Dokumen:
------------------------------------------------

JAKARTA, (Panjimas.com) – Bareskrim Mabes Polri pada Selasa, (15/11/2016) memulai gelar perkara penyelidikan kasus penistaan agama oleh Basuki Tjahaya Purnama alias Ahok di Mabes Polri. Demikian dilansir JITU News Agency.
Pantauan JITU News Agency, sejumlah saksi-saksi ahli didatangkan utuk memberi penjelasan. Seperti ahli agama, ahli bahasa, dan ahli hukum pidana.
Salah satu ahli bahasa, Husni Muadz menjelaskan bahwa sisi linguistik dari perkataan Ahok yang dinilai telah menista agama Islam tersebut.
Husni menjelaskan, secara ‘teori tindakan bahasa’ yang digunakan Ahok, maka kemungkinan Ahok dengan kata-katanya di Kepulauan Seribu itu memuat beberapa tindakan.
Pertama, memiliki niat untuk mengekspresikan apa yang ada di hatinya (intentional state). Antara konsep dalam hati (isi hati) dengan ekspresi Ahok harus sesuai, jika ia jujur. Dan ini bisa terjadi hanya jika ia menggunakan niat untuk ekspresinya.

------------------------------------------------

Bagian Data:

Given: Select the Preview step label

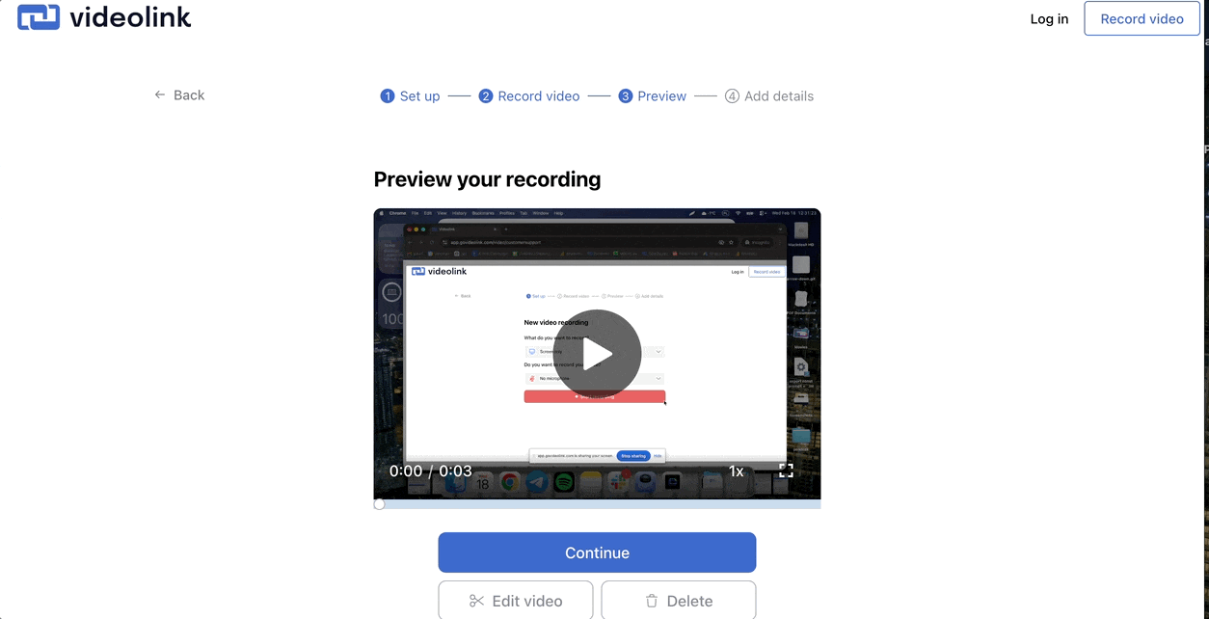Looking at the screenshot, I should pyautogui.click(x=661, y=96).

------------------------------------------------

Uraian Tugas: Lanjutkan berita tentang gelar perkara kasus Ahok di Mabes Polri, mulai setelah kalimat terakhir yang ada.

Jawaban Tugas:
“Sebaliknya, bila Ahok tidak memiliki niat untuk mengekspresikan isi hati, maka berarti Ahok sedang membuat kebohongan. Kenapa? Karena ini berarti Ahok sedang mengekspresikan sesuatu yang tidak sesuai atau tidak ada dalam hatinya,” jelas Husni.
Kedua, niat bahwa ekspresi itu terkait dengan representasi kebenaran, yaitu bahwa kalimat “YA KAN DIBOHONGI PAKE SURAT AL MAIDAH 51 MACAM-MACAM ITU”, adalah benar sesuai klaim Ahok. Ini artinya, Ahok mempercayai bahwa kalimat itu benar. Tidak mungkin menyatakan sesuatu tetapi tidak mempercayainya sekaligus.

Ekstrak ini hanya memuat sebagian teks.